Diana brought that style sense with her when she moved to London after leaving school and soon became the archetype of the Sloane Ranger, the media name for the wealthy young people who lived near London's Sloane Square and cultivated the look of bohemian aristocrats.
She was, as former BBC royal reporter Michael Cole put it, "this Sloane Ranger with her sort of pie crust collars and Fair Isle sweaters and rather voluminous skirts. She was a product of the English countryside."
But after her engagement to the future King Charles III, she began to grow into the glamour of being a princess.
"It actually was a bit of an effort for her to adapt to that role," Cole said. "She did appreciate and came to understand the power of clothes, the power of image.

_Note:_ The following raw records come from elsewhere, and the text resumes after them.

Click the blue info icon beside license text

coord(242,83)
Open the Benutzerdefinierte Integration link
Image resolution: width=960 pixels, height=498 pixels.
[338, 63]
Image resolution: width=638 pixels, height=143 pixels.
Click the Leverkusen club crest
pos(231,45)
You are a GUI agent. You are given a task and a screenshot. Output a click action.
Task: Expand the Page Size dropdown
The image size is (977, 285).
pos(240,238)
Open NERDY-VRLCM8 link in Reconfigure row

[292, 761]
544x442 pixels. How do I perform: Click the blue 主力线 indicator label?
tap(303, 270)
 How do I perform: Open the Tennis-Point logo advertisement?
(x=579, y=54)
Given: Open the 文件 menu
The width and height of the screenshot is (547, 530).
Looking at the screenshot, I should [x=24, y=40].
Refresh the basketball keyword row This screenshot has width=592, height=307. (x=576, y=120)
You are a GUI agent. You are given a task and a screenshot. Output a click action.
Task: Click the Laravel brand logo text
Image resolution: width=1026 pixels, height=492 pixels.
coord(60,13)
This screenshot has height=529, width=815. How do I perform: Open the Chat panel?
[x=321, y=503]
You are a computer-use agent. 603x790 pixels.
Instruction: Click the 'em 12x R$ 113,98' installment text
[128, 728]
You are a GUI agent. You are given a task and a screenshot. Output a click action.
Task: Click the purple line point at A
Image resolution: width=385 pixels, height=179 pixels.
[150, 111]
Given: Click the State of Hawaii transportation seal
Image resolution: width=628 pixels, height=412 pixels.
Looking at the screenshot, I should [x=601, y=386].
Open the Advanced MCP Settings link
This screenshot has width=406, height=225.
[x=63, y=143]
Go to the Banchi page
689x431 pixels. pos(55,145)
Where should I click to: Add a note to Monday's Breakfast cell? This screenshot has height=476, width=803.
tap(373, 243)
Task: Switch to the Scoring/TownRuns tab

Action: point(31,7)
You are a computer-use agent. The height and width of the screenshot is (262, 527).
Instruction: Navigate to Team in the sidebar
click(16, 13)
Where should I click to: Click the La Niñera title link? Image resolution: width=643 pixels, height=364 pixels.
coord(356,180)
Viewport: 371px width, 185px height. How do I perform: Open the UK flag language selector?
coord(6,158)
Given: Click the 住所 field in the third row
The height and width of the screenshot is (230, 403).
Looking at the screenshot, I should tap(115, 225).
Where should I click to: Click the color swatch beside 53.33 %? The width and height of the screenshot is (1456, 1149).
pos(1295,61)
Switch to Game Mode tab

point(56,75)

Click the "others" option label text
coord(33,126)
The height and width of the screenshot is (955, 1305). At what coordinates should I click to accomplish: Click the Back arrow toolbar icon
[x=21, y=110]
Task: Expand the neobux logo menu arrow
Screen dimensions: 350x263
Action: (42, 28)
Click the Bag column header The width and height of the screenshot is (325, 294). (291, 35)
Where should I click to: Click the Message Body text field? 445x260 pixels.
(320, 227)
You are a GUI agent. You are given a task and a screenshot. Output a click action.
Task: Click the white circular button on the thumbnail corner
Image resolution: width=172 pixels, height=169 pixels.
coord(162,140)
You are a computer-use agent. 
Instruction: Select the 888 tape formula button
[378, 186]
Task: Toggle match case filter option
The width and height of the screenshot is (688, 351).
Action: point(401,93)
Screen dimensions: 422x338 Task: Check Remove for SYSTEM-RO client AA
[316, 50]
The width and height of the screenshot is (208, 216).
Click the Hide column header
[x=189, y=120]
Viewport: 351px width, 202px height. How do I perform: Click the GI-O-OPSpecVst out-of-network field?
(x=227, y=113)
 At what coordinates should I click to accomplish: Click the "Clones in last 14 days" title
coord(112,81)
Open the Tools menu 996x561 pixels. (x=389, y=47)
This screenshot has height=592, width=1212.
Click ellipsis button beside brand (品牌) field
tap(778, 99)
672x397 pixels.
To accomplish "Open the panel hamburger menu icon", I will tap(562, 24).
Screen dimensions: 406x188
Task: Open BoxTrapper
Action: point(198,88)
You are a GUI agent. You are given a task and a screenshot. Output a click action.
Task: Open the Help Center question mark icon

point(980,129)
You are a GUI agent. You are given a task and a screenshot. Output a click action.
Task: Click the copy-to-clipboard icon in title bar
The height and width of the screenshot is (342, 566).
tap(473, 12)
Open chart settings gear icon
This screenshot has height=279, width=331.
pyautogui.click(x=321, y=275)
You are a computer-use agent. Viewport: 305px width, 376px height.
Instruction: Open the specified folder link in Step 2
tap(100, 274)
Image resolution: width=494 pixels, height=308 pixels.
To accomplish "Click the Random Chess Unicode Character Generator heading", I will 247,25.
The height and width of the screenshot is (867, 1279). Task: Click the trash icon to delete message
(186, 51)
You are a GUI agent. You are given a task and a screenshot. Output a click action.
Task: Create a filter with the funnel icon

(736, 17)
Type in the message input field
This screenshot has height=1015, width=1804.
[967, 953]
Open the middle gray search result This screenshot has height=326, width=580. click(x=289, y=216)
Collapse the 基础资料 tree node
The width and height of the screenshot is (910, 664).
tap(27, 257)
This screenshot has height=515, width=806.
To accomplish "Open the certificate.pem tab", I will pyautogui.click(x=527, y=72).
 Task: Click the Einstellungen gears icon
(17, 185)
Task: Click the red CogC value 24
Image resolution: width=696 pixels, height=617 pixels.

It helped very much that she had good taste, and I think she had some good advisers."
In other words, she evolved and learned how to use clothes to project a message.
And perhaps the journey began with the hot pink party gown.
After losing weight, Diana asked Emanuel, her former husband David, and their team to create a dress that would show off her new supermodel figure and transform her image for the celebrities and world leaders invited to the palace.
"She wanted something really spectacular and eye-catching to wear for that because the whole world was going to be there at that party," Emanuel said at her London studio.
"I think there was a message being sent with this dress, really. That she'd been previously known as Shy Di, but in this dress she definitely was no longer a Shy Di."
But for Emanuel, the project is about more than simply setting the record straight. It's about one friend remembering another and the helping hand the princess gave to her career.
There is something touching about the way she looks at this copy and adjusts it on a mannequin roughly as tall as Diana, plainly remembering her famous client.
She re-created a dress that belonged to the Diana she knew, who broke the mold, who was brave, who was ready to walk out on stage. And as she worked, Diana was in her head the whole time.
"As I'm looking at it, I'm imagining her face," Emanuel said. "The last time that we saw her in the dress was actually at that party and looking so radiant and fantastic. And then all these years later, you know, to re-create it again, it's kind of strange."
But that won't stop her from continuing to explore her memories. She embraced the process of making the dress, of holding a memory in her hand.
Emanuel now has plans to re-create the alternative wedding dress she made for Diana -- a spare created in case the tabloids somehow managed to get a photo of the primary dress before the big day. But the dress never leaked, and the spare disappeared from public view.
"I want to see if I can do it right and to delve into all of those memories," she said. "I will have them. They'll be there. They won't just be figments of imagination or floating around digitally. They'll be real things that I can remember."